ARUN RATH, HOST:
An update now on a story we first brought you in May. John Abdallah Wambere is an LGBT rights activist from Uganda. Earlier this year, he was on a trip to the United States when Uganda passed a harsh anti-gay law. The law's penalties were so severe and the atmosphere in Uganda so hostile, that Wambere feared returning home would mean risking his life. So he applied for asylum in the United States. When we spoke in May, I asked him - and if it's not approved, if you're not granted asylum in the U.S., what will you do?
JOHN ABDALLAH WAMBERE: I have nowhere to go. Home is not safe. And it's not even a place I would want to think about.
RATH: This week, Wambere finally received a letter from U.S. Citizenship and Immigration Services and read the words he had longed to see. Your application has been recommended for approval.

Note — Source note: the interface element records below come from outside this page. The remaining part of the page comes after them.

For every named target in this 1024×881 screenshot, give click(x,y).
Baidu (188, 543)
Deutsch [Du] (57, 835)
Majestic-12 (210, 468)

WAMBERE: I felt like flying, screaming on top of my voice, telling the whole world, you know.
RATH: We reached Wambere by phone in New York.
WAMBERE: I just felt so overwhelmed, overjoyed - felt like running in the streets of New York, screaming and jumping. You know, it was a big achievement in my life.
RATH: Wambere still has to pass a routine background check. If he does, he'll be able to remain in the U.S. But there are many more LGBT Ugandans who still face persecution in their home country.
The harsh anti-gay law was overturned in court this summer. But a penal code from the colonial era still criminalizes homosexual acts. And Maria Burnett, a senior researcher at Human Rights Watch, told us that the situation there is dangerous and remains precarious. So John Wambere says he will continue to advocate for LGBT Ugandans.
WAMBERE: As long as we still have the battle to fight for that freedom and equality, I will never forget our (unintelligible) and say like yes, I'm happy. I'm in the U.S. It's the end of everything and - no way.
RATH: Wambere says he doesn't know exactly where he'll settle down in the U.S. But at least now he has somewhere to go.